On Monday, Caltrans opened the new carpool lane on the northbound side of the 405 between the 10 and the 90 freeways. Yay!

This means that it is now possible to carpool continuously between Westwood & Orange County on the northbound portion of the 405.

(Again, an interruption from my regularly scheduled blog entry to encourage you to post your commute today on Zimride, UCLA's ridematching system: www.zimride.com/ucla.)

I look forward to reporting on the potential reductions in travel time, particularly for our regular commuters traveling from points south of the 90.

There is a story on the opening of the southbound 405 carpool lane  in today's Daily Bruin by Melissa Joffe.  She includes quotes from folks around the campus with differing opinions on the new HOV lanes. James Bennett '12 thinks that the lanes will cut his commute time from Westchester if only he could find a carpool buddy, while William Summerhill, a professor from the history department, thinks that the project "may have been a waste", since he hasn't noticed a difference in traffic.

Hmmm. Professor Summerhill's quote raises questions consider some of the ways to measure the success of a carpool lane.

For starters, perhaps the benefits of a carpool lane are actually most directly received by actual carpoolers.

Professor Summer Mike Manville, a post-doctoral scholar  in the Lewis Center for Regional Policy Studies (and the instructor for a course called the Politics of Traffic Congestion -yes, there is such a thing), thinks that we commuters need to put things in proper context: Commuters should not expect carpool lanes to make a real dent in traffic; the new lane mostly benefits carpoolers, Manville told the Bruin.

And then there are some nerdier ways to approach this topic. One such way is in measuring the rate of flow: how many cars are able to travel past one particular point over, say, the course of an hour? On a road with a lot of cars where no one is traveling faster than, say, 20 miles an hour, I would reason that the flow rate is pretty low. If this carpool lane expansion increases the rate of flow for our carpoolers, that is supposed to be good, right? (An economist's answer: It depends!) And if the rate of flow rises throughout all of the lanes to a satisfactory level, then might that be even better? (Or palatable?)

Here's another way: We could count the number of people who are able to travel past a particular point. Through carpooling, a lane can carry more people. Couple this with the fact that a lane might have more cars traveling past a particular point because the rate of flow has increased, then the completion of a carpool lane seems like a pretty darn good idea.

Of course, it is worth pointing out that Professor Summerhill also said he traveled outside of peak travel times - in this case, he leaves his house at 5AM and leaves UCLA at 7PM - so perhaps he hasn't had the chance to see the difference between travel speeds in the HOV lanes versus the regular lanes as vividly.

Congestion Pricing

Interestingly, Melissa also mentions congestion pricing in the same article. That might seem kind of random, but here's the nexus: Metro is presently figuring out the logistics of turning two sets of carpool lanes, the El Monte Transitway and the Harbor Transitway, into HOT lanes. HOT stands for High Occupancy Toll. This has been done with success (more or less, depending on whose article you are reading) on SR 91 between Orange and Riverside Counties and on I-15 in San Diego County. The idea is that if you've got some carpool lanes with capacity - meaning that more cars could be added to the road without lowering the rate of flow to an unacceptable level (in this case, 43 mph - that's like the magic number), then you could sell that excess capacity to drive-alone commuters, and use pricing to manage the demand for this opportunity.

This idea works even better, in both theory and practice, if you have two sets of carpool lanes in each direction. One reason is because motorists can go around cars traveling more slowly than they'd like.

Congestion pricing would increase the price for traveling on a toll lane based on the amount of congestion on the freeway, said Michael Manville, a doctoral student in urban planning. The point is not to make money but to move as many vehicles as possible, Manville said.

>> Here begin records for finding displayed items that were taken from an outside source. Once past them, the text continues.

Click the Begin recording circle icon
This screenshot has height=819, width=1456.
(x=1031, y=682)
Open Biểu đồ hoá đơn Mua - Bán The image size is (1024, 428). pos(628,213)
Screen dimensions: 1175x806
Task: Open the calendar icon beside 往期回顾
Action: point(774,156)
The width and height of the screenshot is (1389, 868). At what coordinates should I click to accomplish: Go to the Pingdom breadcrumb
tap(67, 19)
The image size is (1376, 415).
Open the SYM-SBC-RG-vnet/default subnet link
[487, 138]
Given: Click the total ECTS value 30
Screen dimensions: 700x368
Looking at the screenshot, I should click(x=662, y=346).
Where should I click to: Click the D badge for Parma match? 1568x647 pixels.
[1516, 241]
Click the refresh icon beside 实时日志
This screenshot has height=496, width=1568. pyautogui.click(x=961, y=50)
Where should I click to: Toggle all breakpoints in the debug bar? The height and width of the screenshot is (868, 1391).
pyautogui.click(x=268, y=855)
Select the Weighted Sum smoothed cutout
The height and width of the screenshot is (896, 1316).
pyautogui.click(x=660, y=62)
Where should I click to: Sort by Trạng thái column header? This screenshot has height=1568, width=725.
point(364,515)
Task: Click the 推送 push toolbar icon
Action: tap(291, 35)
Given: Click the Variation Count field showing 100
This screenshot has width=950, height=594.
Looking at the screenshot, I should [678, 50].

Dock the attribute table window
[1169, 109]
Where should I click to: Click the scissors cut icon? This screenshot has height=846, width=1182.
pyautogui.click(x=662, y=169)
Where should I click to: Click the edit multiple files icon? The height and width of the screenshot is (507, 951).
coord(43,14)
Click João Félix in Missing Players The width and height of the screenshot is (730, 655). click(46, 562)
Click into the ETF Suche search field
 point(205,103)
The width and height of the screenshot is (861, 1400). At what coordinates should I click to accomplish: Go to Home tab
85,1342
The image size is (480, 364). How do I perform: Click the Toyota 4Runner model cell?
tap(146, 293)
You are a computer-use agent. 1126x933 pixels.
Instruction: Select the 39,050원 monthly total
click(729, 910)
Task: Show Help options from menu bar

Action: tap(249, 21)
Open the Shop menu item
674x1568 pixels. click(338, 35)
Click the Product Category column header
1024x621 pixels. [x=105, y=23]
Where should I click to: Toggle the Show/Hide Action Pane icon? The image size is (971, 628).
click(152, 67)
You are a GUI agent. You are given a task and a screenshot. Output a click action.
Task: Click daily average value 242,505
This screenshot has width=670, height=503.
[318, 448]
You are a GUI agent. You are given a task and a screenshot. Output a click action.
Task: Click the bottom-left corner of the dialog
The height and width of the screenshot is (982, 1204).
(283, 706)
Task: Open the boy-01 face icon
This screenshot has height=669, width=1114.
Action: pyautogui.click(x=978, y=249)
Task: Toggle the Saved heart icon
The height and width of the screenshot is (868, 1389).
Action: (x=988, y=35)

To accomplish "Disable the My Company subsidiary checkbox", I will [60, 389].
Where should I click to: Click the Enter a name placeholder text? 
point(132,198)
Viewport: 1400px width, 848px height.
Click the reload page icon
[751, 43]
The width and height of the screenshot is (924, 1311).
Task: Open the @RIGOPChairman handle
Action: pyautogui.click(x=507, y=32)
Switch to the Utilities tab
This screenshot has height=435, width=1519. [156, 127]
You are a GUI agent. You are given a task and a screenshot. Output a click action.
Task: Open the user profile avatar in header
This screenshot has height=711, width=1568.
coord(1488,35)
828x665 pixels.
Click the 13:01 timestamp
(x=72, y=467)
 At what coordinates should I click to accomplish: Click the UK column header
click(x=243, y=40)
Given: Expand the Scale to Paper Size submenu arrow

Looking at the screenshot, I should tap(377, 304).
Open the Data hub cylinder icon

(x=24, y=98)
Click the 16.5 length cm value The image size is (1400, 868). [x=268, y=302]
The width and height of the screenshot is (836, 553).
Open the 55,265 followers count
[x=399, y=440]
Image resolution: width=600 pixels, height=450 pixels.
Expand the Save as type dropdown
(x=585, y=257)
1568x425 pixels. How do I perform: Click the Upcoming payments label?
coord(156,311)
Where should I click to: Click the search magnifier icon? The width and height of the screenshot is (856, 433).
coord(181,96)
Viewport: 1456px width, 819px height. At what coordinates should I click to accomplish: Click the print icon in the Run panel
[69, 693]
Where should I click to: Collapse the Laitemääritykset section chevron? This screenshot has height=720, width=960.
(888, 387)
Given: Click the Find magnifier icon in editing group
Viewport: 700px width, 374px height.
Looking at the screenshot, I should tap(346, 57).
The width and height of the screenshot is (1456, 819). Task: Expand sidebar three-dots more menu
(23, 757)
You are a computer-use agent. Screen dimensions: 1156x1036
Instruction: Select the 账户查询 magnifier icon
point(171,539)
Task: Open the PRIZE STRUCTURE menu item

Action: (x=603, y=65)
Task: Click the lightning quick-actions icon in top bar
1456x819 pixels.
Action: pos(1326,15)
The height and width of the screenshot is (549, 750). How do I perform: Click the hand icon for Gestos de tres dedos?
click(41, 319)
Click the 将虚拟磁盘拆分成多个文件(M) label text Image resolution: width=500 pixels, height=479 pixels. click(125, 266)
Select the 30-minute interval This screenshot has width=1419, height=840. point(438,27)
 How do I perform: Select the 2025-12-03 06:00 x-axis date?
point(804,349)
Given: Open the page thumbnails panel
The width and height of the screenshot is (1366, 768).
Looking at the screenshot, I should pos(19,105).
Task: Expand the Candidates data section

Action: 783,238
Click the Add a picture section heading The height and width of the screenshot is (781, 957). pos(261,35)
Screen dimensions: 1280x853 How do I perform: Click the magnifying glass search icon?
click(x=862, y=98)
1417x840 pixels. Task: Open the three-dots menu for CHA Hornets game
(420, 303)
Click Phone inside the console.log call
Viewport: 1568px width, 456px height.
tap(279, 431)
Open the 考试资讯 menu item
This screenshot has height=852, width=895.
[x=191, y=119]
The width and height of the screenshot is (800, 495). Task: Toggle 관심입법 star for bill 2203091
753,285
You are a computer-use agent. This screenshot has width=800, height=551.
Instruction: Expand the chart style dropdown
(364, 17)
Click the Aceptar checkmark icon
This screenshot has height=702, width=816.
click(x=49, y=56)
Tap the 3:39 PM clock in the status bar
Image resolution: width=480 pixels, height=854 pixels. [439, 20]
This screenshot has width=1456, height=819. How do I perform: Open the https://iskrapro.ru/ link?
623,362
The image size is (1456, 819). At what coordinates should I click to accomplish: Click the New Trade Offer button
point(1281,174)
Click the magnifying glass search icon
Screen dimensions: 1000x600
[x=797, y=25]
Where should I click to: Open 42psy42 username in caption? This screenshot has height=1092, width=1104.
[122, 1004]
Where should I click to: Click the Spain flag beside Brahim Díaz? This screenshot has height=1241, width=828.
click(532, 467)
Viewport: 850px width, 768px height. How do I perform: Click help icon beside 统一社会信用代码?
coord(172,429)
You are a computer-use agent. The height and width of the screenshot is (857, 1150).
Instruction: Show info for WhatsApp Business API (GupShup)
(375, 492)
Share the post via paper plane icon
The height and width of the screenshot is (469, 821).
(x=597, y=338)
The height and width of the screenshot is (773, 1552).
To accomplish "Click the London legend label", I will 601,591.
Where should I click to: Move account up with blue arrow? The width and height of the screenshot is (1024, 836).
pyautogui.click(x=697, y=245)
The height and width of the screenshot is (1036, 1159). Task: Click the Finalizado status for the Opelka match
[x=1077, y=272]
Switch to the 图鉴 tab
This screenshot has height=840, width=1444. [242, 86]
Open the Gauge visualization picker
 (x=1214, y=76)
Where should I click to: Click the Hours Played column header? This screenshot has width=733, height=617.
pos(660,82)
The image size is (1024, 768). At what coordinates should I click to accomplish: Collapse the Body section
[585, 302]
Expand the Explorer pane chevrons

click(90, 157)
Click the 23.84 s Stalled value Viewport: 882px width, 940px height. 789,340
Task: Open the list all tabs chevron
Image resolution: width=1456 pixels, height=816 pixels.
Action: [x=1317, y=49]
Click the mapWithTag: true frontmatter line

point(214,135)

“The only policy we’ve found that reliably reduces traffic congestion is a policy that places a direct price on driving during congested times,” he said.

I don't think we are going to see congestion pricing anytime soon on the 405.


Do keep us posted on your experiences traveling on the 405. What are you observing? What are your travel times like now? (Please don't be all grumpy on congestion pricing. That's no fun to read.)